神父さま(ファータ・エーリッヒ)、すみません。もっと早く返しにきたかったんですが」

「かまわんよ。そもそもこれはネオ君の持ちものだ。……ただ、街では良い顔をされないだろうから、気をつけるんだよ」

「すみません」

 重ねた謝罪に、穏やかに微笑んで聖書を受け取る初老の男は、(サンクト)ボニファティウス律院の司祭、エーリッヒ神父である。すらりとした長身に白髪と白髭、それらをきっちりと刈り込んだ面長な風貌は、神聖ローマ帝国の出張所でもある律院の神父に相応しい。

 とはいえ、その律院も、ミサをはじめとする主だった仕事が街の中心のニコライ教会に移った今では、すっかり地味なものとなっていた。石造りの建物が醸しだす荘厳さとは裏腹、院長ヴェデキントをはじめ、エーリッヒほか十人程度の神父によってひっそりと運営されているのみ。揉めごとが起きたときに開かれる裁判や、一日に八回の鐘を鳴らす以外には、ニコライ教会の神父のように市井の生活に口を挟んだり、威張り散らしたりもしない、静かな存在だった。

 そんな聖ボニファティウス律院のエーリッヒ神父は、ネオの両親が死んだときから細やかに気を配ってくれる、数少ない相談役である。というのも、ネオの父親は靴職人の親方であるにも関わらず、新しいものや変わったものを好む男だったために、他界したあとは苦労が耐えなかったのだ。形見としてネオに残したこの聖書は、その代表ともいえる。

 ネオは子供の頃から、父親からはザクセン語の読み書きを、母親からはラテン語を教わっていた。ザクセン語のほうは、識字率こそ低いもののザクセン地方における話し言葉だから、それほどの苦労はしなかった。が、しかし、ラテン語のほうはそうはいかなかった。
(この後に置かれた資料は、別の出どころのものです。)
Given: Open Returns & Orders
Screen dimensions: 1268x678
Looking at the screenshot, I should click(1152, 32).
 まず、ラテン語など覚えても聖書を読む以外に使い道がない。知識だけあってもなんの役にも立たない外国語である。両親共にこの世を去ったあとは、まともに教えてくれる教師もおらず、中途半端な知識でたどたどしく聖書を読み返すのが関の山だった。

 もっとも、当のネオにとっては、聖書はおろか文字を読み書きできることなど厄介事の種でしかなかった。というのも、ザクセン語もラテン語も、実際のところ、ただの職人に必要なものではないからだ。事実、父親が死んだあと、この読み書きのせいでずっと酷い目にあっていた。
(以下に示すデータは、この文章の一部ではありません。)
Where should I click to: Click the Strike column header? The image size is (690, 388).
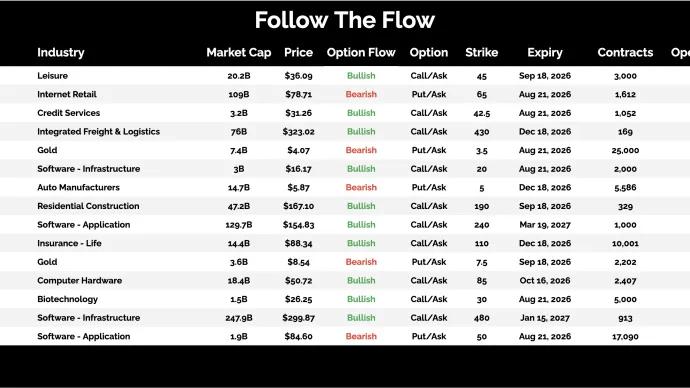tap(481, 52)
 ニコライ教会にとって、聖書やそれを読むためのラテン語は、言わば商売道具で、専売特許だ。当然、一介の靴職人の徒弟がそれを読み上げることができる状況を好ましく思うはずがない。その理由も、ネオはなんとはなしに理解していた。

 ひとつには、ネオの持つ聖書が立派すぎるからだ。ネオの聖書は、ニコライ教会に通う学生たちが写本するのに使うような羊皮紙ではなく、紙で作られている。だけでなく、薄く削られた木板の表紙に獅子の紋章まで焼き入れてある。ひと目でわかるほどの、とんでもなく高級なものだ。教会にとっては権威の象徴、ステータスシンボルともいえる聖書である。どこぞの徒弟が、より立派なものを持っているなど、苦々しいことこの上ないに違いない。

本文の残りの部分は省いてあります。